The Experience category in this storey is enriched and enlarged giving the opportunity to have more space to provide different space for the exhibition of the fairytales in the same time, some space of education where little frontal lesson could be organised and a space where the reading of the Andersen’s texts could be done alone in a silent place detached from the rest. Even his Birthplace, the Memorial Hall and the Nyhavn room could be considered occasion of experience. Everything is taught and learned directly, using different methods where even the new technology could help in this aim. This storey is linked to the more superficial level in the comprehension of the Andersen’s works, it’s mainly directed to the children and highly referred to the interaction between people and physical space.
On the opposite could be read the underground level. Going under passing throw a narrow stair is a first step to start going physically deep towards others level of knowledge. From the direct experience of the fairytales to an indirect level of knowledge. It’s no more the senses of the visitors that are stimulated but their intellects. Arriving down a dark room receive the visitors only three gardens bring some natural light in the space, and the relation between shadows and lights is physically approached like a path backwards in the Andersen existence.
Three category are presented following an hidden timeline.
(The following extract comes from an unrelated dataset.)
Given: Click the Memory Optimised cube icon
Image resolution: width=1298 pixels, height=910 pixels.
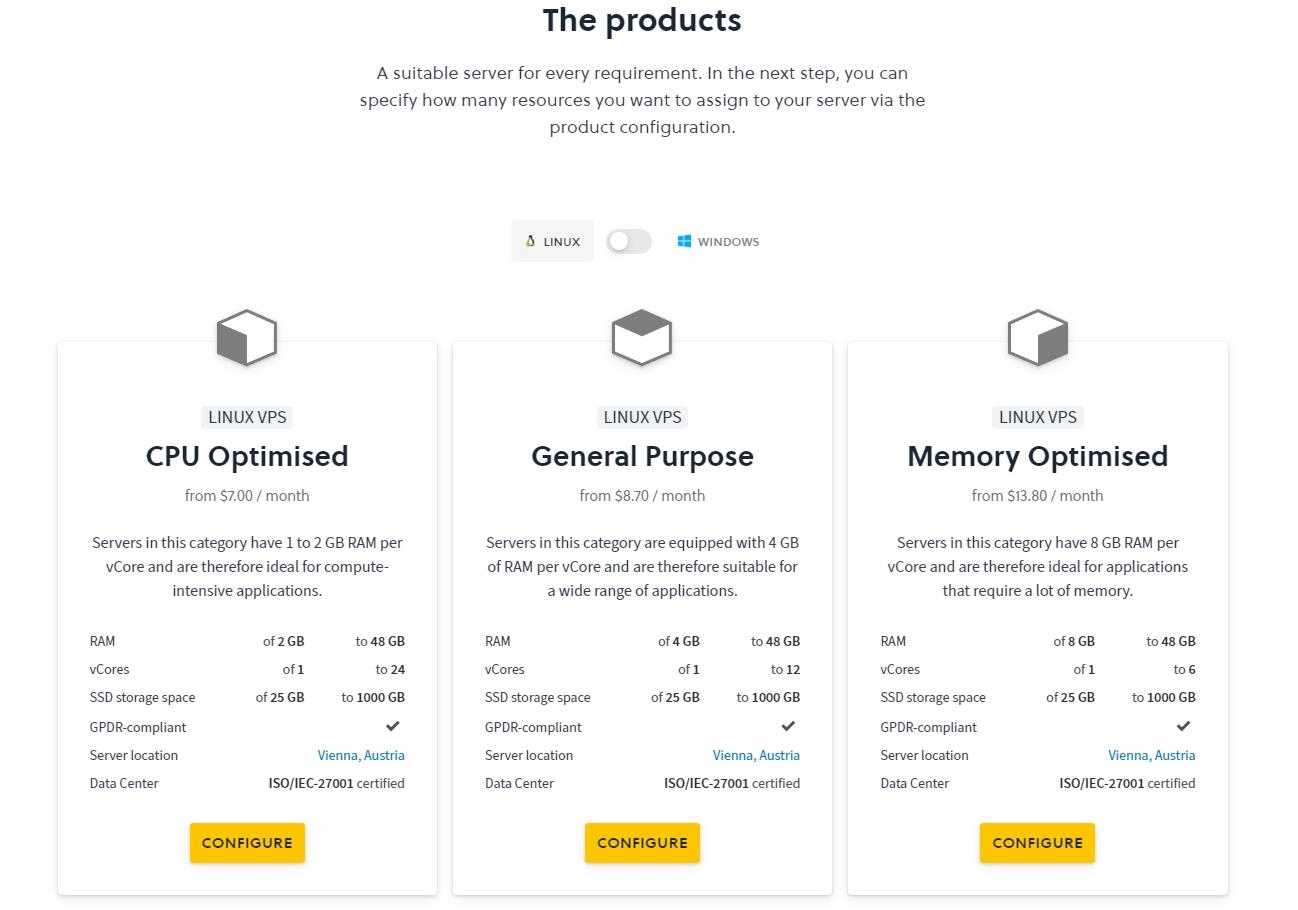Looking at the screenshot, I should tap(1037, 338).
The main room is dedicated to the Andersen’ works and it’s surrounded by a chain of different rooms showing an in-depth research in a very intimate way. The Works category is divided into Writings, Drawings and Travel Account, giving a strong importance to his 30 travels around Europe. While in the rooms the Life of Andersen and his Age could be deepen. The Age is presented into Europe and Denmark history, Main historic topic and Inventions and Patents of the XIX century. To build a deep knowledge framework it’s important that the visitors understand the context in which Andersen lived and how he saw the world changing fast. Just to think that the locomotive was invented in his childhood while the first car few years after his death.
It’s only the visitors’ curiosity that lead them in entering one of these rooms or crossing all of them in circle. It’s the need of going deeper and deeper in the knowledge process that guided them. Each step is a choice and each visitor could build a personal mental map of Andersen.
This storey is linked to a more rich level in the comprehension of the Andersen’s works, it’s mainly directed to the adults but even children could visit it following different path of knowledge.
Going out from the building passing through the buffer, a porch is the physical edge between the indoor and the outdoor space that guides the visitor towards the Garden of Fairytales. From an urban scale this could be considered as a chance to knot together two systems: the north-south new development of the “cityscape” project and the east – west historic urban fabric. The Lotze’s Garden with the new surface of quite 5000 sqm, it’s no more a private secret garden but a public space open to the city. The relation with the House of Fairytales is conceptual, the definition of a buffer that contain a common ground with different room of experience could be found even outdoor. The common buffer is a green lung of several trees’ essence that defines the space as a whole, a Magic Wood, where the inner room is discovered only going through it. The surprise and the unexpected are the main features of this space. The light rail, drawing on the grass, and the bike path crosses the Magic Wood passing through the main room where others shapes could be seen: a pool of water that brings light to the underground corridors surprise the visitor in a game of layering; a podium for some little summer lessons; a sand box for the children; a parking for the bikes and the service entrance to the parking underground.
“[I said] that my text were as much for adults and as for children, who only understood the ornamentation, and only as mature people could they see and sense the whole. Lucky them!”